Russian Foreign Minister Sergei Lavrov said Wednesday that his country wants to develop a normal partnership based on mutual respect with the NATO alliance.
"Our fundamental position is that we want a normal partnership with NATO, one based on mutual respect and mutual benefit," Lavrov said after a meeting with Polish Foreign Minister Radoslaw Sikorski.
His remarks came just hours after Russia expelled two Canadian diplomats working as representatives of the NATO in Moscow in a tit-for-tat move after the western military alliance expelled two Russian diplomats on suspicion of spying.
A statement from the Russian foreign ministry released earlier in the day said it was forced to revoke the diplomatic accreditation to the two NATO staff "in response to an unfriendly act by NATO against Russian envoys."
The expulsion of the Russian diplomats by the NATO alliance was connected with the conviction of an Estonian high-ranking former defense ministry official in February for passing on Estonian and NATO military secrets to foreign agents.
Earlier, NATO had frozen the talks with Russia following the Russia-Georgia war in August after Moscow responded aggressively to a Georgian move to bring about constitutional order in the breakaway region of South Ossetia by force. However, NATO members agreed in December to gradually resume political contacts with Russia.

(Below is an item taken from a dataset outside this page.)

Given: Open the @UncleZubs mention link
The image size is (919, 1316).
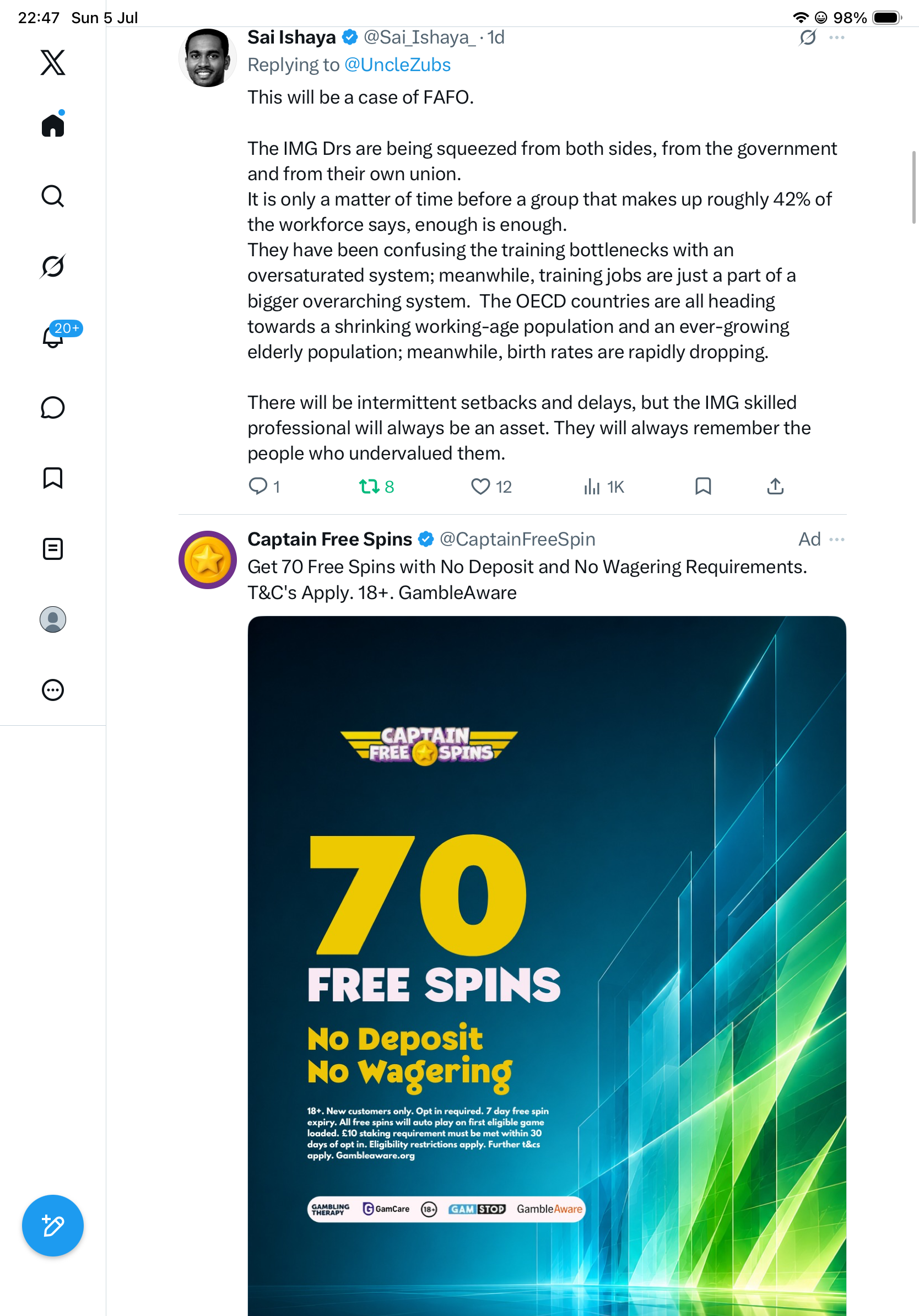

Expulsion of the two Canadian envoys came a day after Russia withdrew from a scheduled NATO-Russia Council meeting later this month, protesting against the on-going month-long military exercises of the alliance in Georgia and the expulsion of the two Russian diplomats.
NATO began military exercises in Georgia on Wednesday, despite strong objections from Moscow. Russian President Dmitry Medvedev had earlier denounced the planned NATO military exercises in Georgia, saying that such "muscle-flexing" decisions would adversely affect the resumption of full-fledged contacts between Russia and NATO.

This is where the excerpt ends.